Collecting: An Unruly Passion by Werner Muensterberger
Collecting: An Unruly Passion
by Werner Muensterberger

"Hoarder" is such an ugly word. I prefer "collector".

The first instance of collecting I remember in my own life came in the form of dark blue beach glass. Only dark blue – no other colour would do, even the pretty aquamarine pieces, which were equally scarce. No, it had to be the dark blue only, and I scoured the beaches relentlessly and exhaustively. The idea of collection ran away with me entirely, and I became fairly single-minded until I had amassed enough to fill a jar, which I then placed triumphantly in my bedroom window.
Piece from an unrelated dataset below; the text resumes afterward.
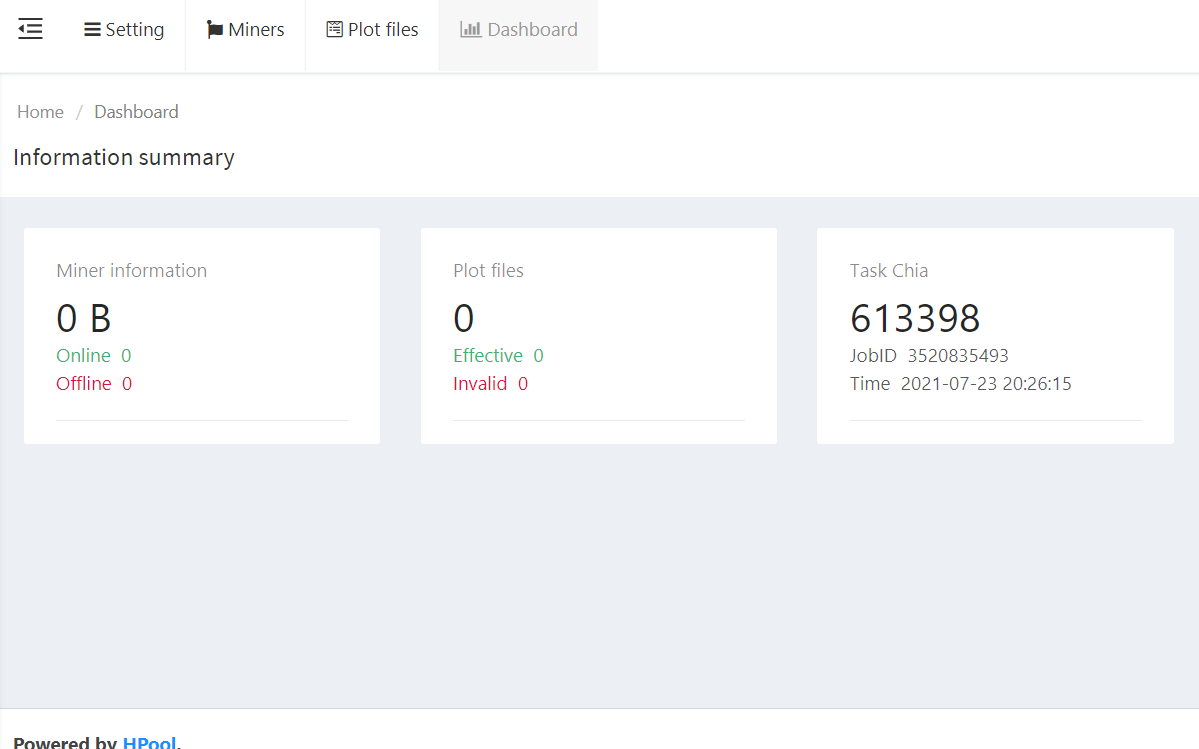
Task: Click the Offline 0 status text
Action: click(x=94, y=383)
Even now, I remember the feeling of accomplishment beginning to fade and being replaced with a slow, insidious dawning… “now what?” I was eight years old, and was learning that the satisfaction of a collection is rarely in the having, but usually in the hunting. I completely understand the ability of Cy Fox, the man who spent half a century painstakingly collecting the work of artist and author Wyndham Lewis only to donate it all to a university.

My next conquest was fervent but short-lived. The summer I was ten, my friends and I became obsessed with the Sweet Valley High books by Francine Pascal, a series about two blonde-haired, blue-eyed identical teenage twins named Jessica and Elizabeth Wakefield.  I became crazed in my desire to grow my collection, combing secondhand stores like a tiny diva possessed, scheming ways to stretch my allowance far enough to buy me that elusive #14 I found in the church rummage bin. I read them voraciously, performing the reader equivalent of swallowing without chewing, before noticing that they all tasted exactly the same, and that taste had turned sour. After reading upwards of 20 of the things, it dawned on even my pre-pubescent brain that they were terrible. They returned largely unceremoniously to the dusty shelves whence they came. Such is the cycle of life.

Next came coins - the ones that still had real silver in them. I worked at a grocery store from the ages of 17 to 20 or so, and became an expert in hearing the beautiful little "clink!" of a real silver coin in a handful of change. Some of them may actually be worth something now - perhaps one day I'll even make the time to find out.

Throughout my now-many-more years I have gone through various collecting phases:  teapots (the individual ones, where the bottom is the cup and the pot sits atop it); authentic vintage cowboy purses; the entire bibliography of Roald Dahl; square dance petticoats; travel magnets from all over the world; various types of comic and comic-related series; autographed photographs;  gig sheets (low-budget music advertisement posters), and of course, books.  Oh, books.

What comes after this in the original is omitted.